## What needs to be done
Your task is to repeat exactly the lines below between the line holding "Task: Click the save preset disk icon" and the line holding "Task: Click the filter", inclusive, and only those.

## Dataset excerpts
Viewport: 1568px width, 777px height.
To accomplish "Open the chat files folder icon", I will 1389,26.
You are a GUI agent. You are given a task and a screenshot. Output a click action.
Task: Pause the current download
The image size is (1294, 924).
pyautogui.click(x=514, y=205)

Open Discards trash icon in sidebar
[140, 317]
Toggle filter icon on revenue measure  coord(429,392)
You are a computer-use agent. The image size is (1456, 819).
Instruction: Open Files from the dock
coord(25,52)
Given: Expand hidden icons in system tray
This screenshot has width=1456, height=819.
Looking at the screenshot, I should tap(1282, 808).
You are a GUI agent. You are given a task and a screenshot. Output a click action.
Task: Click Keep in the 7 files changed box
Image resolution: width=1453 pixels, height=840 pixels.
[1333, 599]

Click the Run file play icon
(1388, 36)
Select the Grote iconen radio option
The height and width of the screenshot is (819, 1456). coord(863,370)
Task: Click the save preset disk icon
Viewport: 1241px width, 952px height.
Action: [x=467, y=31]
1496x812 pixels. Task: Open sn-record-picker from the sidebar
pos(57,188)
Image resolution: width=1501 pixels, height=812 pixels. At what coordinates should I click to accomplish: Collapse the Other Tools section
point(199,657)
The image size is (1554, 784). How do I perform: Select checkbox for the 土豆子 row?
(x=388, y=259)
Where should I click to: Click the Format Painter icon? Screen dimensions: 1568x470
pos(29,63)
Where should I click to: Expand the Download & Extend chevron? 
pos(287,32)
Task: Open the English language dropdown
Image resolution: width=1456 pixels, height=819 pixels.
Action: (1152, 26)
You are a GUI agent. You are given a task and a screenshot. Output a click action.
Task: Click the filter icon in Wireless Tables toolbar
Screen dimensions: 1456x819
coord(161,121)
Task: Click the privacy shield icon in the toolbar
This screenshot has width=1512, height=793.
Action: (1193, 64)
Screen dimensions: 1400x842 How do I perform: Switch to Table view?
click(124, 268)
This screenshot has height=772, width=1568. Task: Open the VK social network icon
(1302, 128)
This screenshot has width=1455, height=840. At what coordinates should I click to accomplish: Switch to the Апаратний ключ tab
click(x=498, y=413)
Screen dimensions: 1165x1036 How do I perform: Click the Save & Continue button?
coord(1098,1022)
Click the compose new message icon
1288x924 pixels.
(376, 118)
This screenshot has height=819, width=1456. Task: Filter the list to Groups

## Result of the exercise
Task: Click the save preset disk icon
Viewport: 1241px width, 952px height.
Action: [x=467, y=31]
1496x812 pixels. Task: Open sn-record-picker from the sidebar
pos(57,188)
Image resolution: width=1501 pixels, height=812 pixels. At what coordinates should I click to accomplish: Collapse the Other Tools section
point(199,657)
The image size is (1554, 784). How do I perform: Select checkbox for the 土豆子 row?
(x=388, y=259)
Where should I click to: Click the Format Painter icon? Screen dimensions: 1568x470
pos(29,63)
Where should I click to: Expand the Download & Extend chevron? 
pos(287,32)
Task: Open the English language dropdown
Image resolution: width=1456 pixels, height=819 pixels.
Action: (1152, 26)
You are a GUI agent. You are given a task and a screenshot. Output a click action.
Task: Click the filter icon in Wireless Tables toolbar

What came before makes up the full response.